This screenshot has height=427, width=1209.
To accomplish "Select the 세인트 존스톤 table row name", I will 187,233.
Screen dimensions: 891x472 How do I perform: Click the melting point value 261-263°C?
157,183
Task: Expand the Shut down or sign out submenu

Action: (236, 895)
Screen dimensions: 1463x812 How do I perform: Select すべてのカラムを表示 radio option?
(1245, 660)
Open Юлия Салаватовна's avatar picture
····················
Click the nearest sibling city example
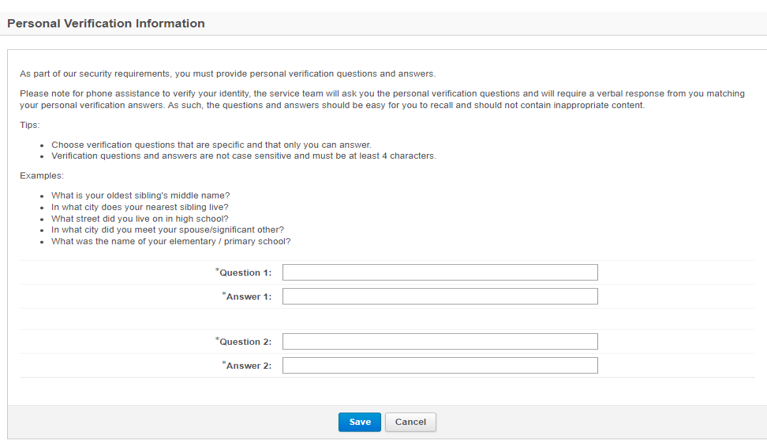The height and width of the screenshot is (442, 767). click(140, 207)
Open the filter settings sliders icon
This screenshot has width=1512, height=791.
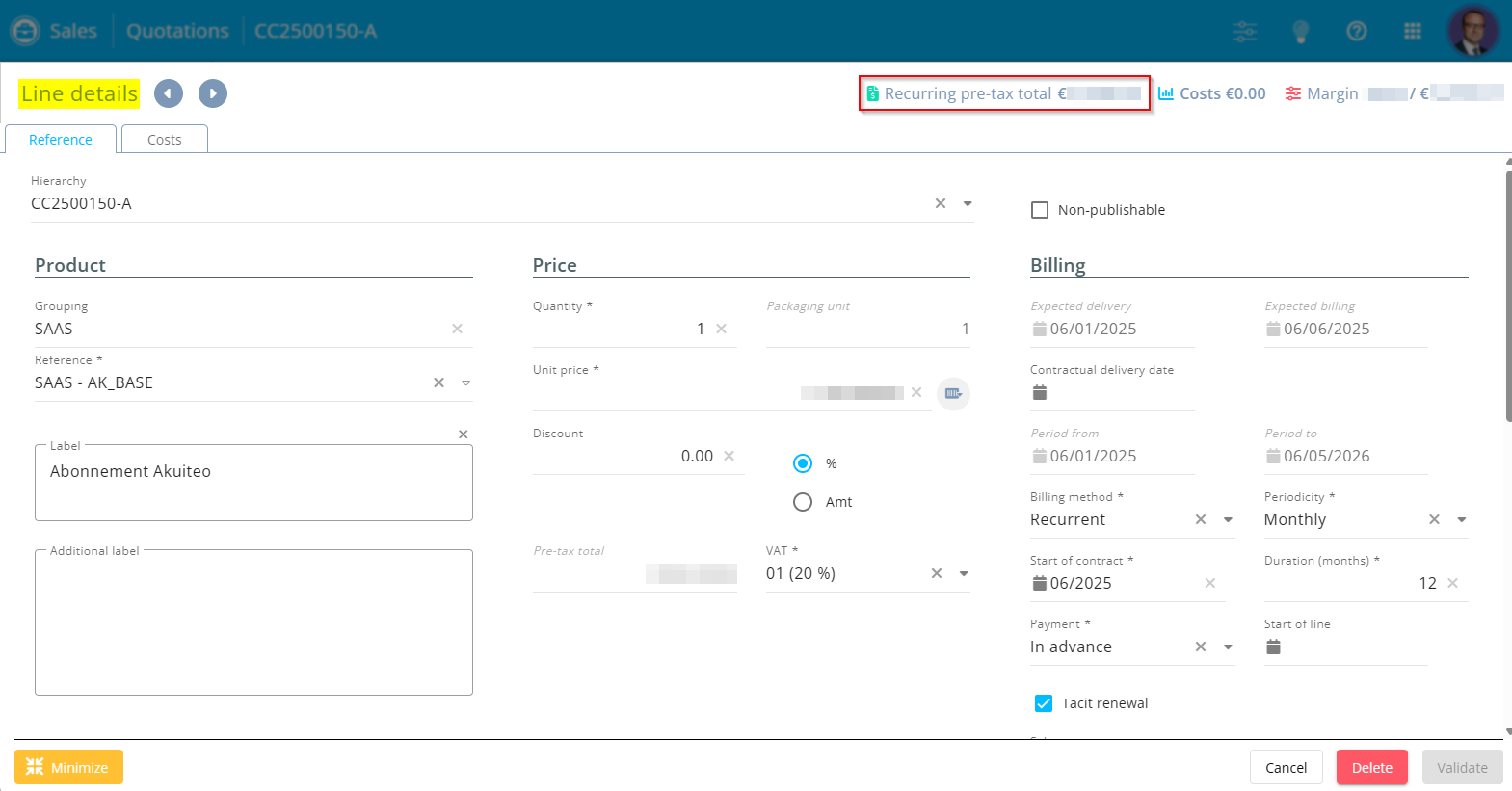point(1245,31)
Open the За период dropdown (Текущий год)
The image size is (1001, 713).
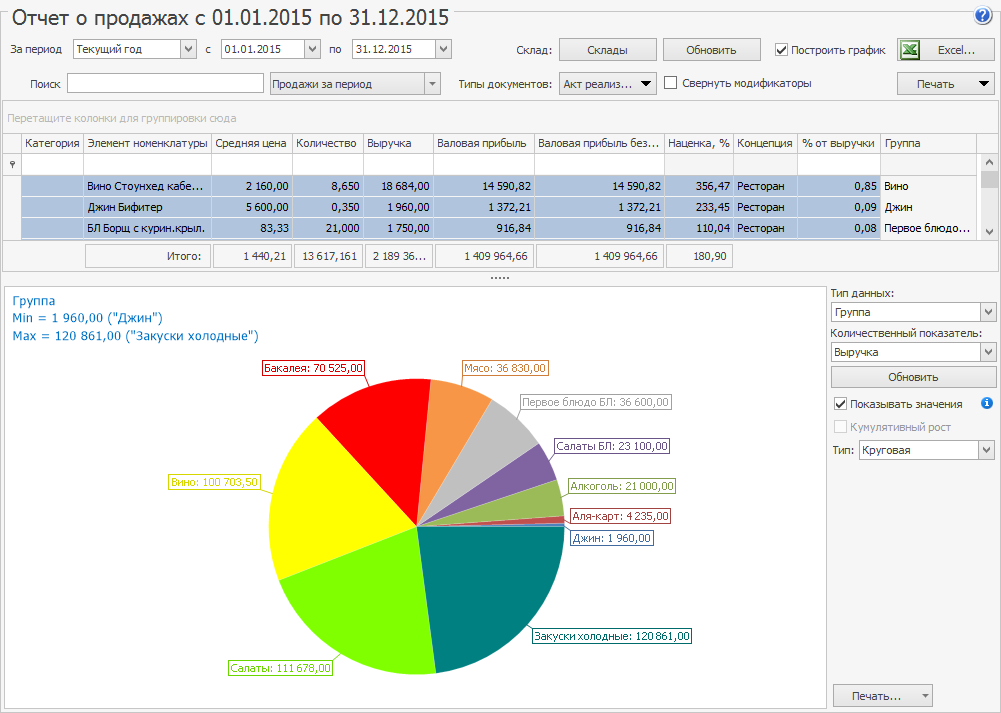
····················
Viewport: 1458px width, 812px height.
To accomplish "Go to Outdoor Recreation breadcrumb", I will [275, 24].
····················
--- WHAT THE TASK REQUIRES ---
Arrange the lines from the line with "This screenshot has height=427, width=1209." up to and including the line with "Open Юлия Салаватовна's avatar picture" as a Markdown table with the columns Row and Line, leaving out blank lines.

--- EXPECTED ANSWER ---
| Row | Line |
|---|---|
| 1 | This screenshot has height=427, width=1209. |
| 2 | To accomplish "Select the 세인트 존스톤 table row name", I will 187,233. |
| 3 | Screen dimensions: 891x472 How do I perform: Click the melting point value 261-263°C? |
| 4 | 157,183 |
| 5 | Task: Expand the Shut down or sign out submenu |
| 6 | Action: (236, 895) |
| 7 | Screen dimensions: 1463x812 How do I perform: Select すべてのカラムを表示 radio option? |
| 8 | (1245, 660) |
| 9 | Open Юлия Салаватовна's avatar picture |